Calderón y Mesa dicen que el proceso contra ellos en la Cofradía de las Penas «es ilegal»

Cortejo de la Hermandad de las Penas. /SUR
Cortejo de la Hermandad de las Penas. / SUR

Aseguran que el Obispado «ha vulnerado la presunción de inocencia y ha actuado sin caridad cristiana»

Ángel Escalera
ÁNGEL ESCALERAMálaga

Los que fueron hermano mayor y teniente hermano mayor de la Hermandad de las Penas durante más de 16 años, Francisco Calderón y Jesús Mesa, respectivamente, aseguran en un comunicado difundido este martes que el proceso incoado contra ellos por la cofradía fue «injusto por la total carencia de sentido de la gratitud para con el trabajo y la entrega realizados» y, además, «totalmente ilegal por cuanto la capacidad de abrir expediente sancionador y su ejecución es exclusivamente competencia de los cargos nombrados por elección». En sentido, añaden que el actual comisario de la hermandad, aunque «actúe en nombre del obispo, no puede vulnerar la independencia de la cofradía, que se rige por sus propias reglas».
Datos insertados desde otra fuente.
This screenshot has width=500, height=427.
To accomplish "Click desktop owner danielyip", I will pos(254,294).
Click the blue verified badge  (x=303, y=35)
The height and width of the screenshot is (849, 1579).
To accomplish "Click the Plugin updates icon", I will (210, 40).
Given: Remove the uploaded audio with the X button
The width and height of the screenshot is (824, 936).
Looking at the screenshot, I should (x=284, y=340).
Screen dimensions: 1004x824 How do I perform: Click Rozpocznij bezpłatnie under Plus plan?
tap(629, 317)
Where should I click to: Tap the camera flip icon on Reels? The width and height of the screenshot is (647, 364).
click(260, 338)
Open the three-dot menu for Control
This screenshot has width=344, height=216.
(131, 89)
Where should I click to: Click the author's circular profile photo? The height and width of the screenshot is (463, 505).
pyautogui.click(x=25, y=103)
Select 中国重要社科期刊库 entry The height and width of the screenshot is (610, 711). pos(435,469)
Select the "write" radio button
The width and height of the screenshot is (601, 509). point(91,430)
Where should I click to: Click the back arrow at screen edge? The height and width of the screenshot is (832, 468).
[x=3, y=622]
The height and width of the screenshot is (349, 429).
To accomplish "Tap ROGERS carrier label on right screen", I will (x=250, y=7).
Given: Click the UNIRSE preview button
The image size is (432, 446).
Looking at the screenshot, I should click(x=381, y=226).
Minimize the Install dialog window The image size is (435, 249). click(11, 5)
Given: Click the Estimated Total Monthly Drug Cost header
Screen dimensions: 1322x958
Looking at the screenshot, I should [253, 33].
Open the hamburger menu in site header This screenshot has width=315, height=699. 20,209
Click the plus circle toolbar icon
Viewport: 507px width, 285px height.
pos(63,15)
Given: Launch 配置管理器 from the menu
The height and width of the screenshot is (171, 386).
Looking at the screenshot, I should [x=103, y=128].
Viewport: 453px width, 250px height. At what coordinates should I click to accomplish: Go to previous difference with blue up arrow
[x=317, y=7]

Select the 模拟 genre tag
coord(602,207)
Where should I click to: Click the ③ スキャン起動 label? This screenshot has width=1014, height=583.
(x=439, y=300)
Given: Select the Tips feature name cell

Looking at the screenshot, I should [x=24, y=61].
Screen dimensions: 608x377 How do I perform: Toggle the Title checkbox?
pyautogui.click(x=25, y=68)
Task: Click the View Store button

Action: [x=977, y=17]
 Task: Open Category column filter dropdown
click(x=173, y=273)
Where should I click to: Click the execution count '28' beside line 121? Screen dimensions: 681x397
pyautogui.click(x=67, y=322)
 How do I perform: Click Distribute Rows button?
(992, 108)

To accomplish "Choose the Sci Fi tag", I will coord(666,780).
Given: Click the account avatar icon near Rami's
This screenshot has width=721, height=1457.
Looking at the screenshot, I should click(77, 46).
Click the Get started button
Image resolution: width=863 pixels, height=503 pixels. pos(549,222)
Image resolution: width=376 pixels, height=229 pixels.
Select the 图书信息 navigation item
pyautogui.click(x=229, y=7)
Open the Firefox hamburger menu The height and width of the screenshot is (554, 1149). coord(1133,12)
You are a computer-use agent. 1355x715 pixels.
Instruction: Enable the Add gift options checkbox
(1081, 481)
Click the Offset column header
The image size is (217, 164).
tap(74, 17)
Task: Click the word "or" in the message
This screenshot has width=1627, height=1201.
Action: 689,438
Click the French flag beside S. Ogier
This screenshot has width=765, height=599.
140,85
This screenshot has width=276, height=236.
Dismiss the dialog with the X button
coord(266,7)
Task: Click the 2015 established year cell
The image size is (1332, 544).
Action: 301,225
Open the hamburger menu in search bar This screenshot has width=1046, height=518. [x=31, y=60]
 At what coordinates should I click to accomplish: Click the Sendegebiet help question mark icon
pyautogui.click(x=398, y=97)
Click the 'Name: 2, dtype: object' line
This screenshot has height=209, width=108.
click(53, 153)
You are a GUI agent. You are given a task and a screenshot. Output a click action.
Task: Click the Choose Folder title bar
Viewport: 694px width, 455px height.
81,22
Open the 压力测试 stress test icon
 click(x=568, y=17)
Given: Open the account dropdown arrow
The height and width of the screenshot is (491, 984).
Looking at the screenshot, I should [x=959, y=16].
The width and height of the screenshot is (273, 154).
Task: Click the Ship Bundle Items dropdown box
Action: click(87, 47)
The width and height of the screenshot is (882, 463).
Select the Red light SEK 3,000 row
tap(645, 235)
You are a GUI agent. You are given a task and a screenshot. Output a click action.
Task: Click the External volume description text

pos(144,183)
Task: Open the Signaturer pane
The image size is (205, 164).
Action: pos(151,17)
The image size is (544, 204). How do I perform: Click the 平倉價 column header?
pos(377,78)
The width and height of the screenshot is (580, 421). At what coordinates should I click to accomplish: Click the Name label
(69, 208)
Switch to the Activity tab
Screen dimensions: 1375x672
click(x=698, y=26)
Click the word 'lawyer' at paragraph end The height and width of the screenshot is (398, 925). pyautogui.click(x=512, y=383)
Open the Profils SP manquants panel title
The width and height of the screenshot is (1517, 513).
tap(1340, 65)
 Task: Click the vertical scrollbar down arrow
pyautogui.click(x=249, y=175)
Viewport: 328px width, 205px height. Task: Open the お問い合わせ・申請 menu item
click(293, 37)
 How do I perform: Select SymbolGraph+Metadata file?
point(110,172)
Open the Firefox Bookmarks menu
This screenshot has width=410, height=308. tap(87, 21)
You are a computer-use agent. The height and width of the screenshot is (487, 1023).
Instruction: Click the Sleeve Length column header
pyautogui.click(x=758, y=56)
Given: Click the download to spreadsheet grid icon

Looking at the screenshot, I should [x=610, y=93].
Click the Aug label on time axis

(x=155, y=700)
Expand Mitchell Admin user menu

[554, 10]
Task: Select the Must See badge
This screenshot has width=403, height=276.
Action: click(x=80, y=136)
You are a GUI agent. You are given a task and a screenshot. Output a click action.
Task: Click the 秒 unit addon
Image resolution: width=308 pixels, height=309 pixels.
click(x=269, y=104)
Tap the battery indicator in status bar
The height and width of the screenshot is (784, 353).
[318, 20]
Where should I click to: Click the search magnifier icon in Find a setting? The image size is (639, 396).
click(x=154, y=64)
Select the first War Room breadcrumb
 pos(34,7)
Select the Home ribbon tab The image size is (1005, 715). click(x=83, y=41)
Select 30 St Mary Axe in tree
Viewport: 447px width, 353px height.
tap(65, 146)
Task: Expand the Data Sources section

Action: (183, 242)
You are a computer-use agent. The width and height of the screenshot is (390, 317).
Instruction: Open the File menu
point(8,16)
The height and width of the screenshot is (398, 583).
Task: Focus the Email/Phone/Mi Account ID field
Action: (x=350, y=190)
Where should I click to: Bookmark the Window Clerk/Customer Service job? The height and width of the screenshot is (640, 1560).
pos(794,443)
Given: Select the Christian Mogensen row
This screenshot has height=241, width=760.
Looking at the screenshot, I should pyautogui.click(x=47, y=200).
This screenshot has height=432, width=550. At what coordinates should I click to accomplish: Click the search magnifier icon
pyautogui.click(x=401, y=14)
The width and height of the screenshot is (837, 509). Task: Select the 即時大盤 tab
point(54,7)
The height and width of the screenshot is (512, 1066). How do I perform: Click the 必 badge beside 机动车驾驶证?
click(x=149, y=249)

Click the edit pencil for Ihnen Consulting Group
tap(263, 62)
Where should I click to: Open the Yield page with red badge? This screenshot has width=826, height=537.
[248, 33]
Calderón y Mesa sostienen que el nombramiento del comisario supuso una «intervención encubierta» y, en contra de lo dicho la semana pasada por el Obispado, consideran que el comisario «no ha hecho una labor encomiable en la hermandad, sino todo lo contrario». Los dos firmantes del escrito argumentan, a ese respecto, que ha habido «división, desprestigio y aislamiento de determinados hermanos». Mesa y Calderón responsabilizan al Obispado y al comisario de esos hechos.

«Solo confiamos en que los órganos jerárquicos superiores, en breve, impongan orden ante la situación que tan injustamente estamos padeciendo y en que se restablezcan la justicia y el honor que nos han sido privados ante la opinión pública», manifiestan.

Asimismo, indican que se ha actuado con «una presunta predisposición incriminatoria y falta de caridad cristiana, vulnerando la presunción de inocencia contra algunos encausado por parte del Obispado, mientras que para otros se esgrime la menor gravedad de la falta». A su juicio, el Obispado de Málaga ha mostrado una «total discrecionalidad».

Calderón y Mesa señalan que hubo una «falta de independencia e imparcialidad» en la instrucción de los expedientes que se les abrieron, pues el instructor fue «un supuesto amigo personal del obispo, procedente de la diócesis de Alcalá». Igualmente, aseguran que «no es cierto que el Dicasterio para los Laicos desestimara los recursos presentados».

También se dice en el comunicado que la no aceptación de unos recursos por el Dicasterio se debió a que «desde el Obispado se presentaron, presuntamente, pruebas que no reflejaban la realidad sobre el plazo de interposición, al considerarlos extemporáneos, impidiendo que el Dicasterio pudiera entrar en el fondo del asunto y solicitar la revocación de las sanciones impuestas».